▶ _Your task_: Produce the lines from the one containing "The height and" through the end of the material exactly as they appear, both ends included, and leave the pictures out.

***

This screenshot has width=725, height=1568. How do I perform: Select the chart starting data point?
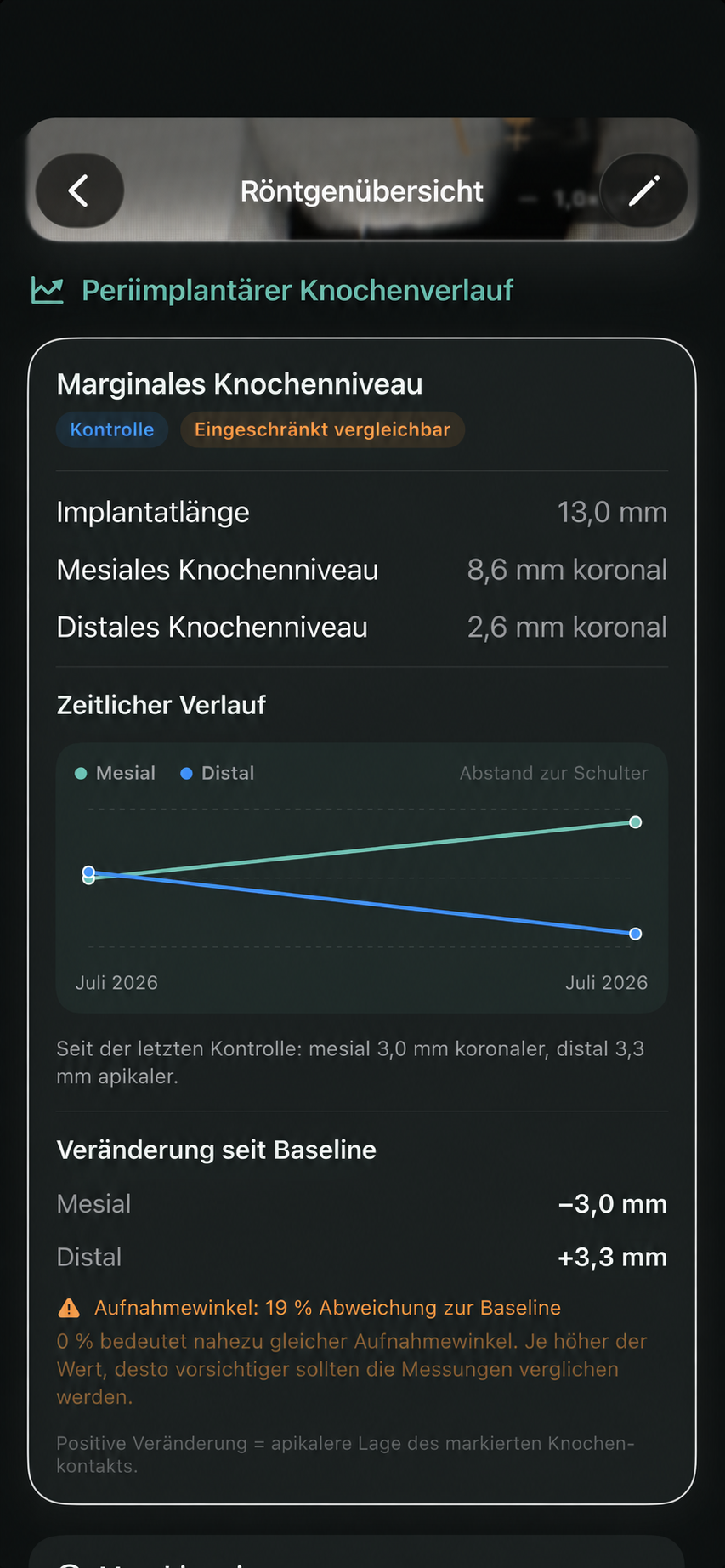88,874
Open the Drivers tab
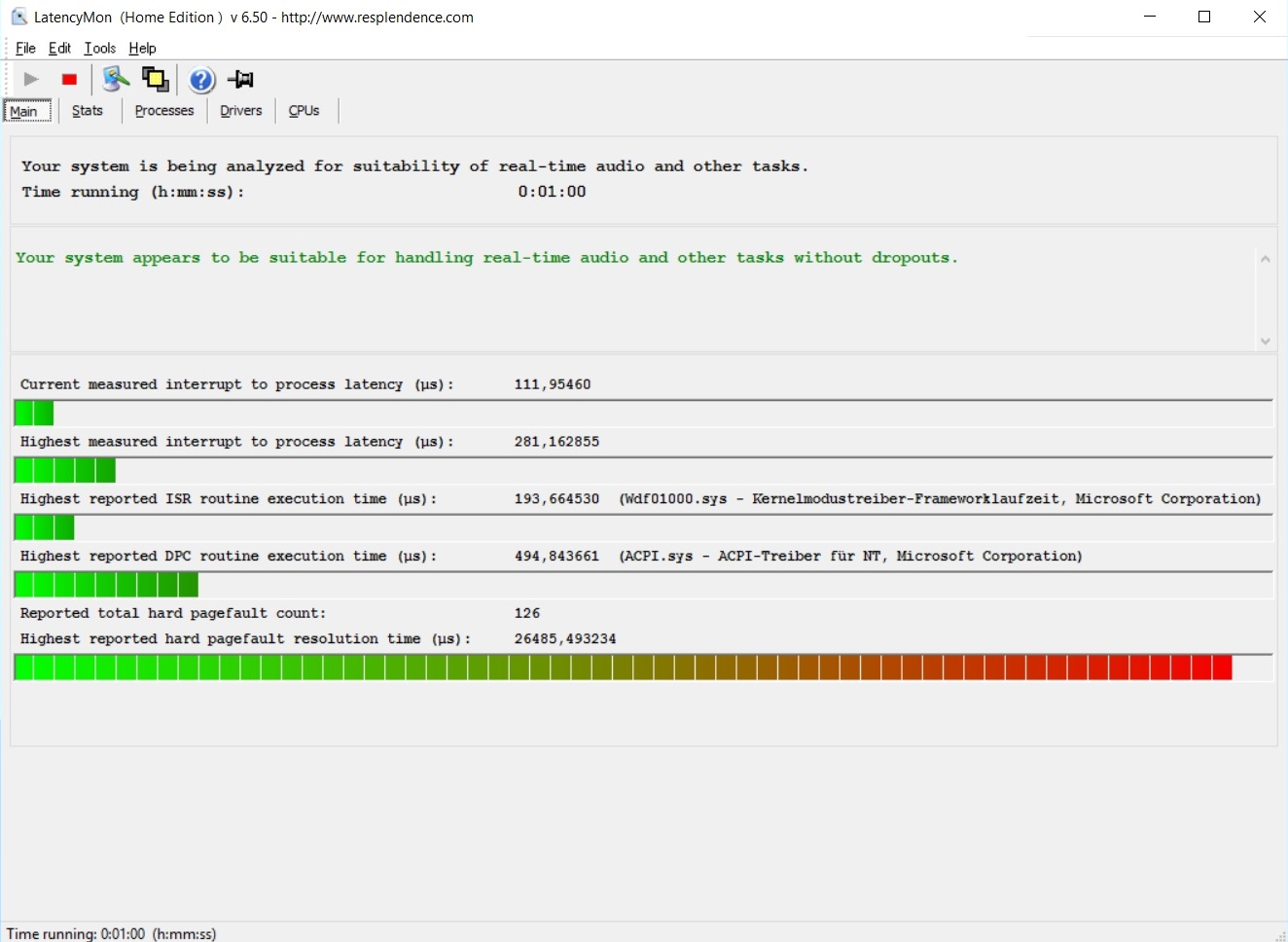Image resolution: width=1288 pixels, height=942 pixels. pos(240,111)
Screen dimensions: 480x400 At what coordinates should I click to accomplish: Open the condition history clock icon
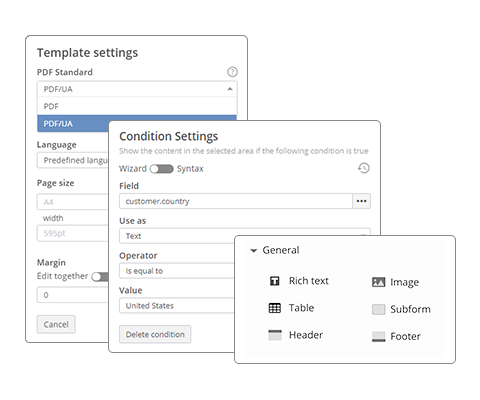(364, 168)
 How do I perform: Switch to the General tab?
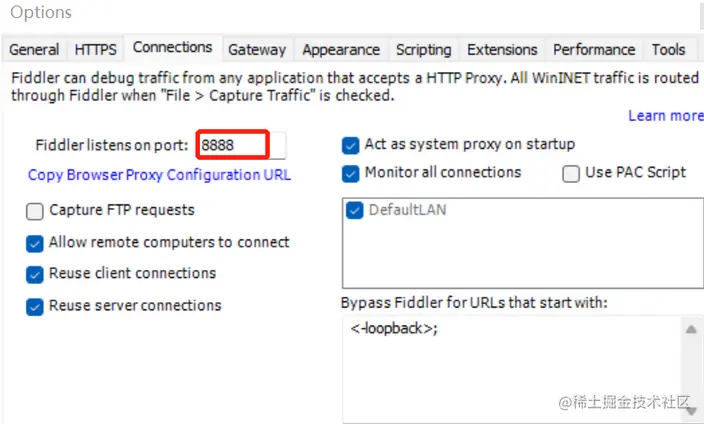(x=34, y=49)
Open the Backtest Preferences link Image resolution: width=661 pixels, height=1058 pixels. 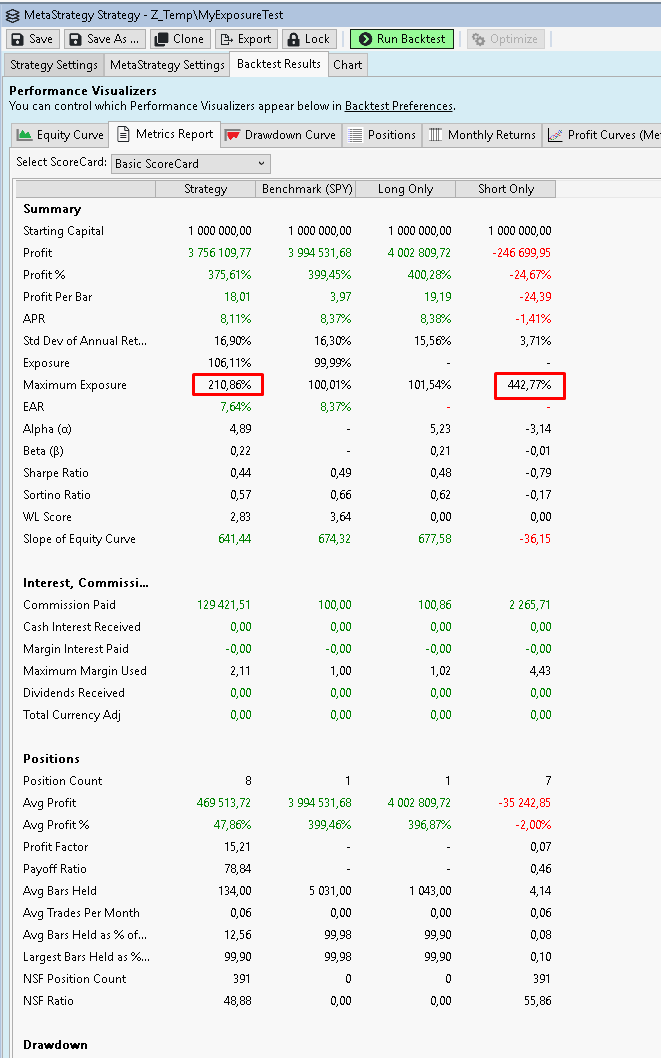(x=399, y=106)
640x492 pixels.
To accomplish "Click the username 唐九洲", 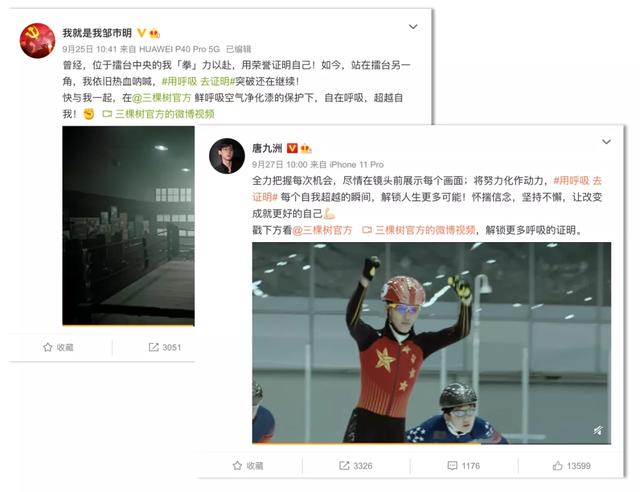I will [267, 148].
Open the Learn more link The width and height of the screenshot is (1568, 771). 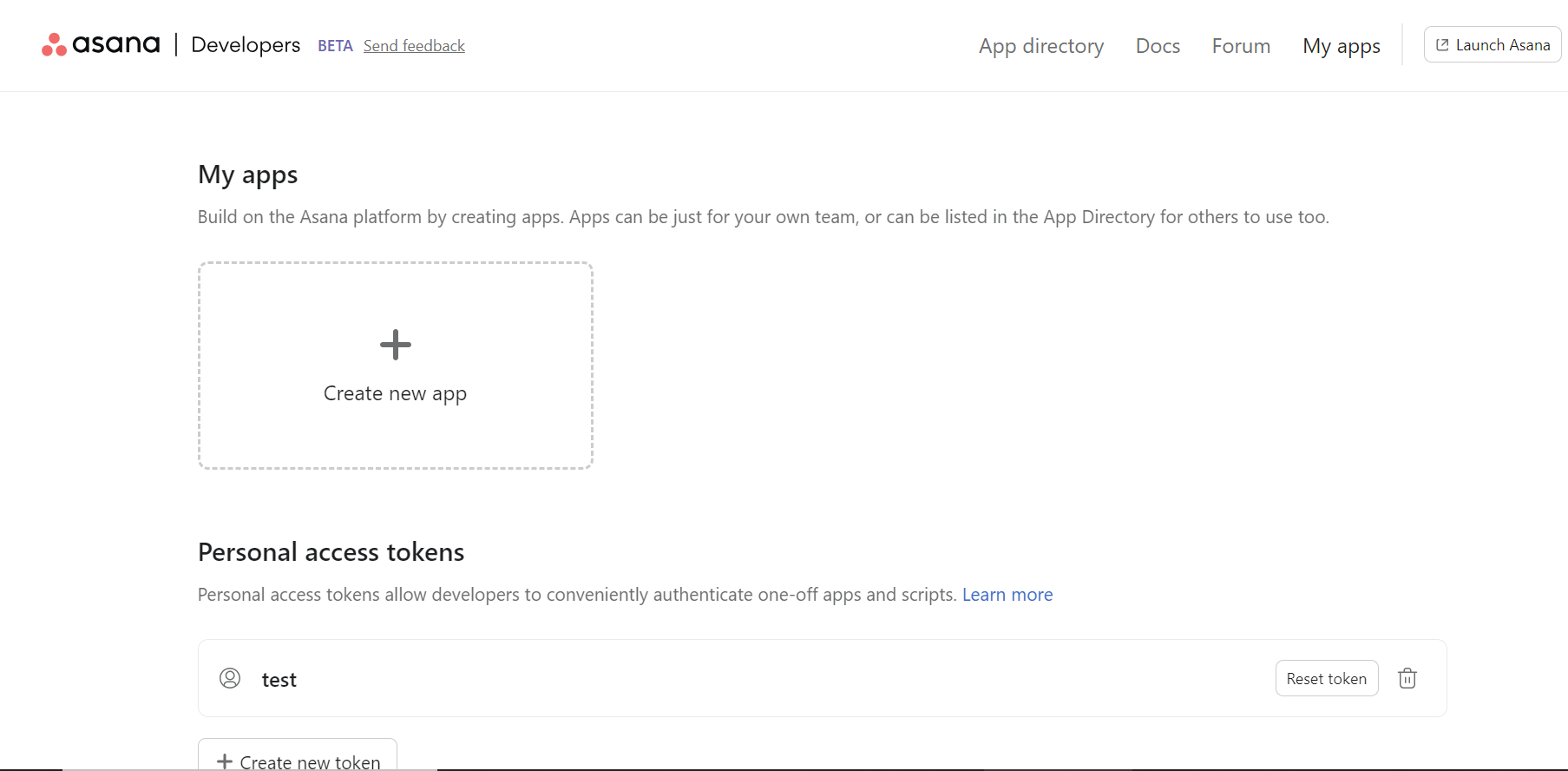1007,595
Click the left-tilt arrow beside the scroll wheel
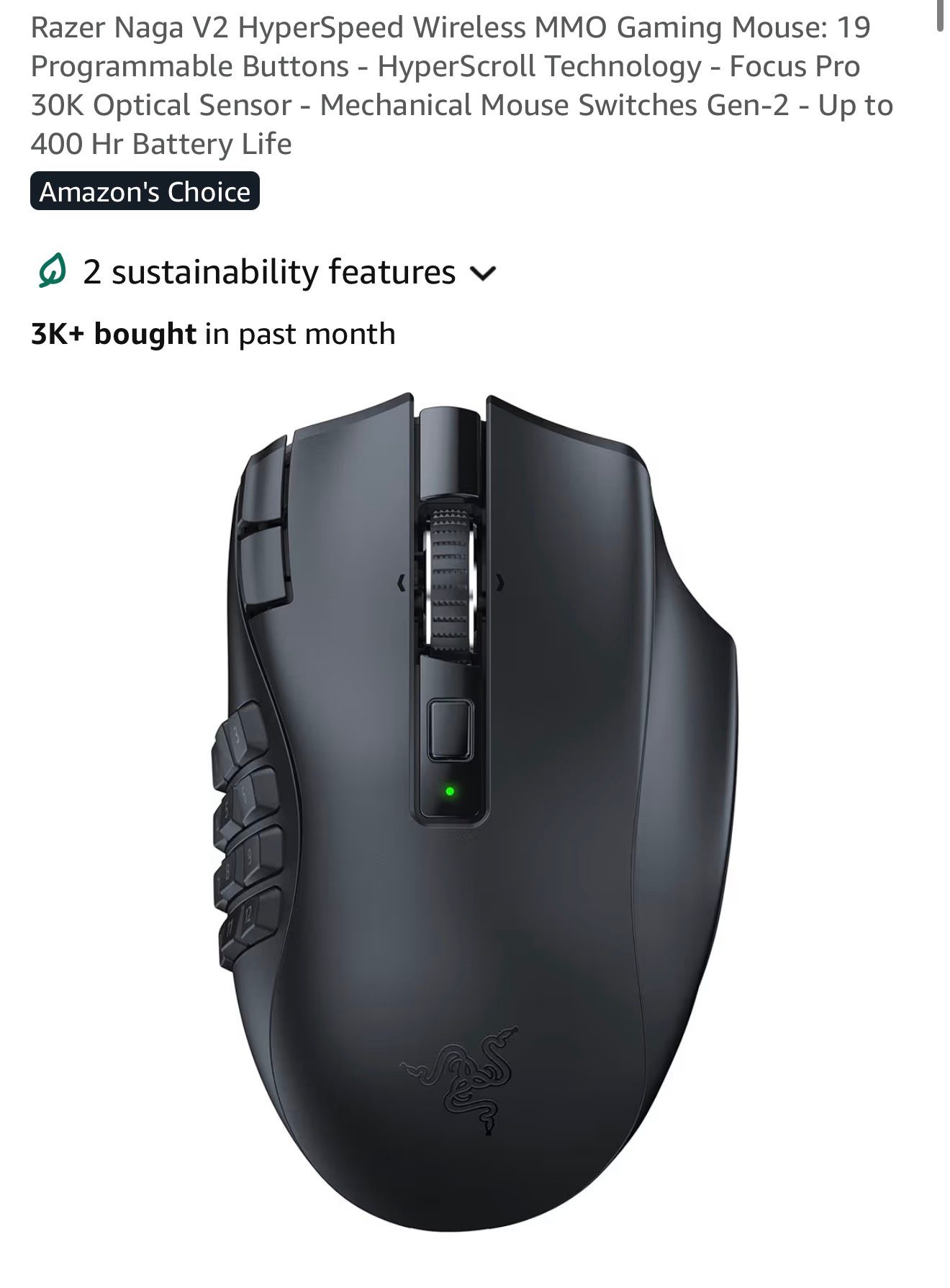Viewport: 950px width, 1288px height. point(402,583)
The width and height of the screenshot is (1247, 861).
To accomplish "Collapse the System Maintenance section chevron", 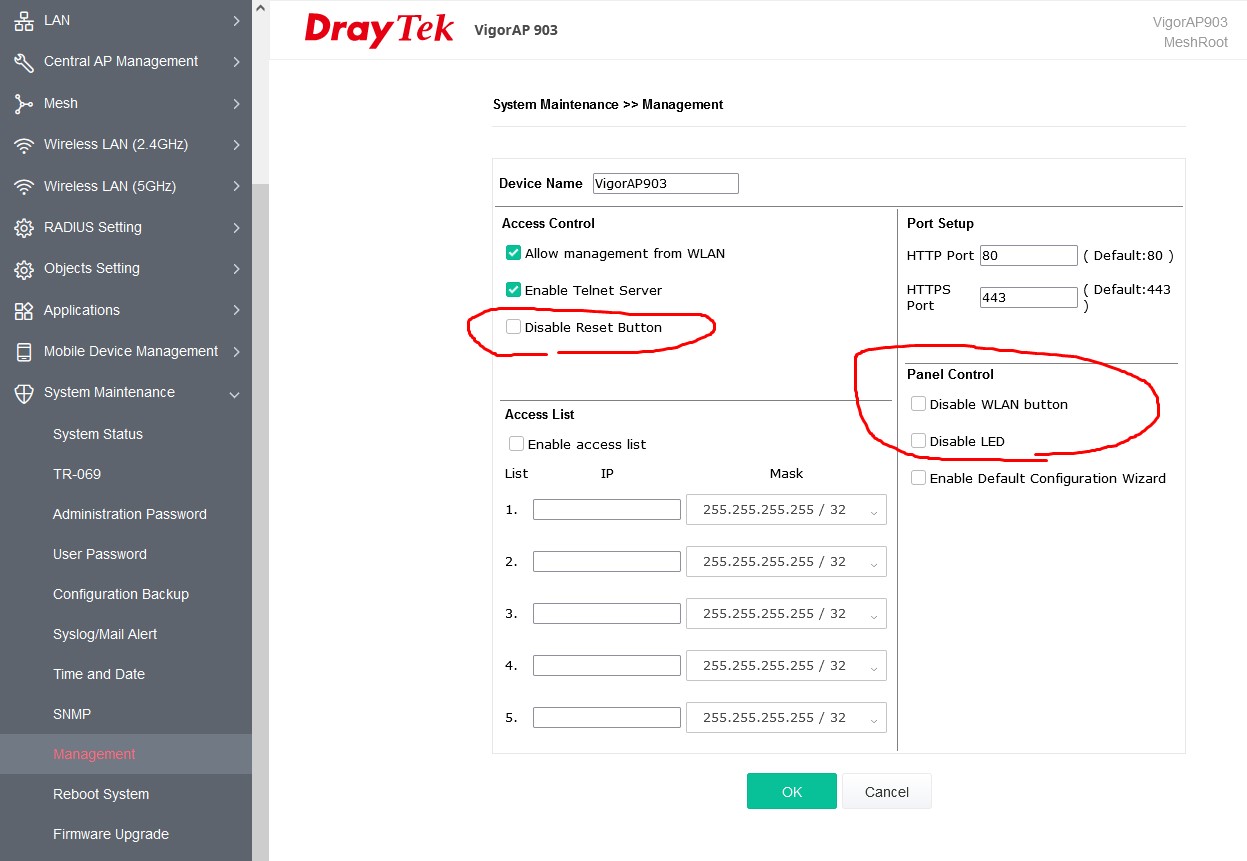I will 235,394.
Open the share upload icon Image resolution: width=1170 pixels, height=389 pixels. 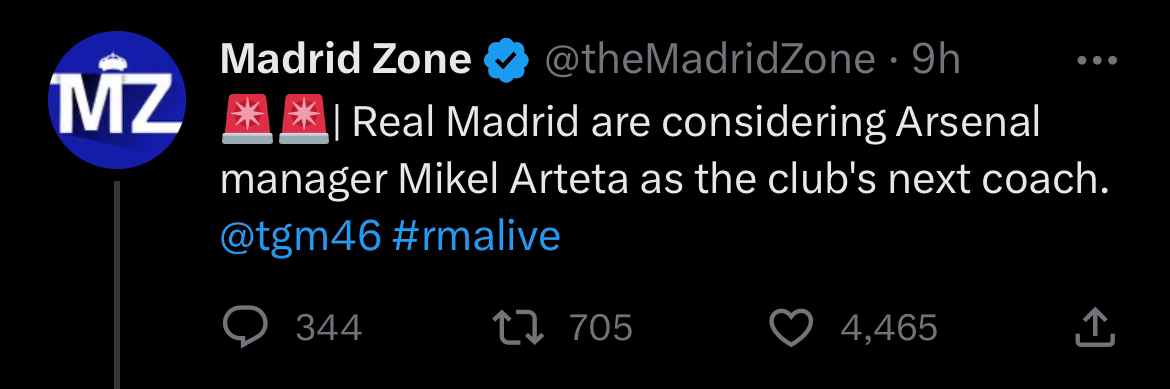1095,328
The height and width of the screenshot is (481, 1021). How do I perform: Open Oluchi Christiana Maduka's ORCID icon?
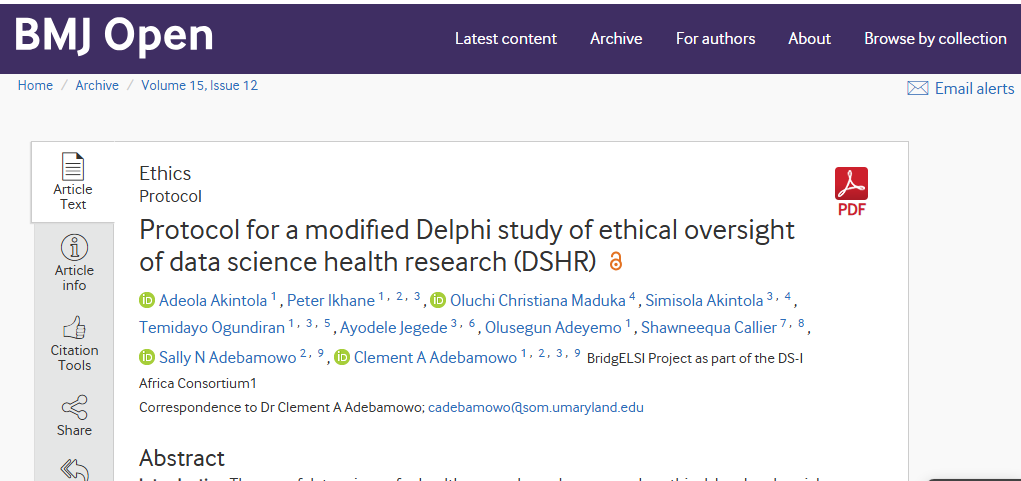tap(438, 300)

***

▶ _Final answer_:
The height and width of the screenshot is (481, 1021). How do I perform: Open Oluchi Christiana Maduka's ORCID icon?
tap(438, 300)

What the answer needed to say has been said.